CONSTITUTIONAL COUCH POTATOES

“With the distance of history, the questions will be narrowed, and few; did this generation of Americans take the threat seriously, and did we do what it takes to defeat that threat?”

Oh, the irony. That was President Bush, yesterday, upon signing the Military Commissions Act of 2006. In case you weren’t paying attention, and it would appear from the collective yawn that greeted this act that most of us weren’t, this piece of legislation pretty much signals the end of our democracy as we’ve known it.

Russ Feingold said “We will look back on this day as a stain on our nation’s history.”

Jonathan Turley, professor of constitutional law at George Washington University, told Keith Olbermann last night:

People have no idea how significant this is, really, what a time of shame this is for the American system. What the Congress did, and what the President signed today, essentially revokes over two hundred years of American principles and values. It couldn’t be more significant, and the strange thing is we’ve become sort of constitutional couch potatoes, I mean, the Congress just gave the President despotic powers and you could hear the yawn across the country as people turned to, you know, Dancing With the Stars. I mean, it, it’s, it’s other-worldly…

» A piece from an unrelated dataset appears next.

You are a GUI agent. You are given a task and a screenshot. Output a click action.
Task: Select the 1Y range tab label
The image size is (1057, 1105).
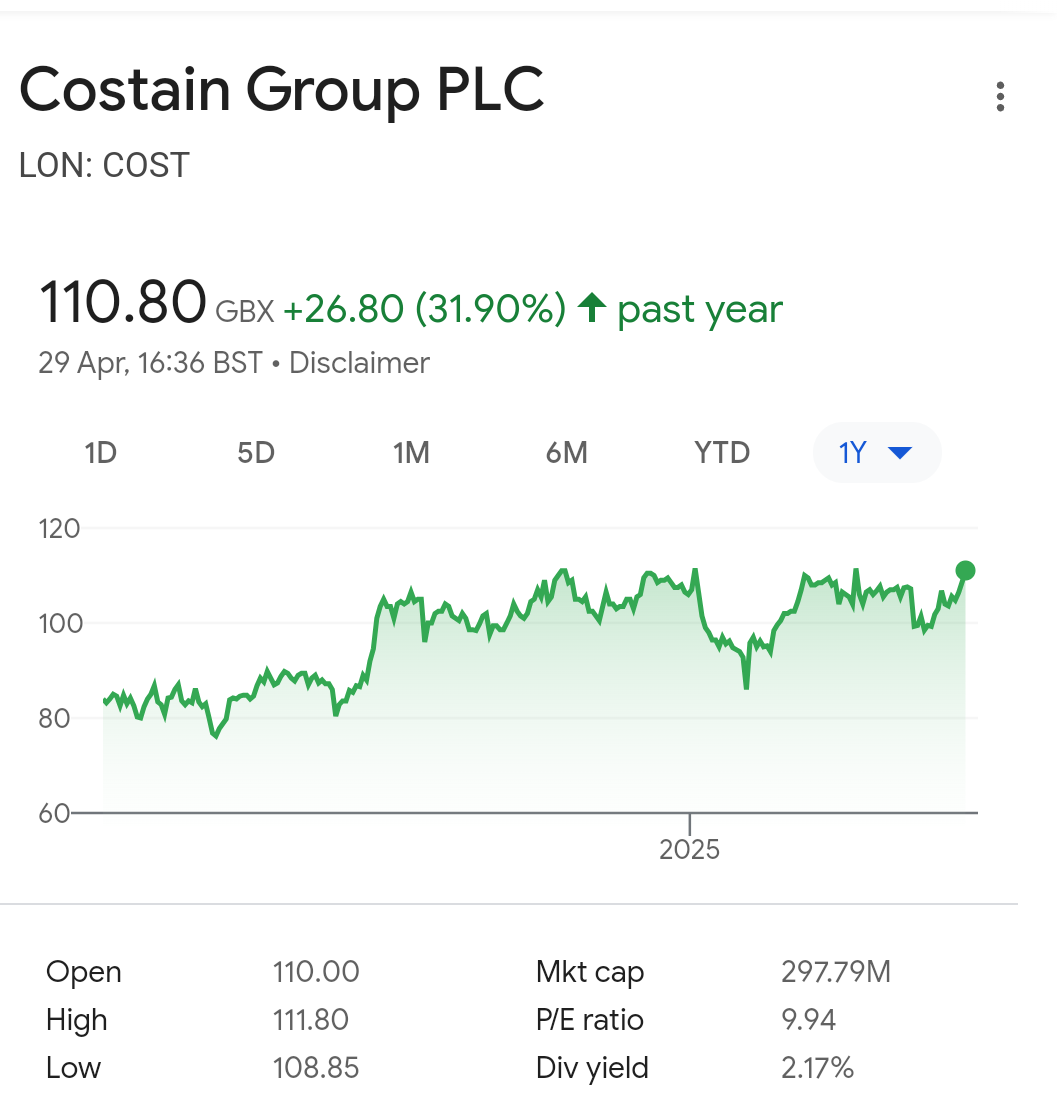click(852, 452)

…this is going to go down in history as one of our greatest self-inflicted wounds, and I think you can feel the judgment of history. It won’t be kind to President Bush, but, frankly, I don’t think it will be kind to the rest of us. I think that history will ask, “Where were you? What did you do when this thing was signed into law?”

There were people that protested the Japanese concentration camps, there were people that protested these other acts, but we are strangely silent in this national yawn as our rights evaporate.

A nation of sheep sleeps while democracy gets slaughtered.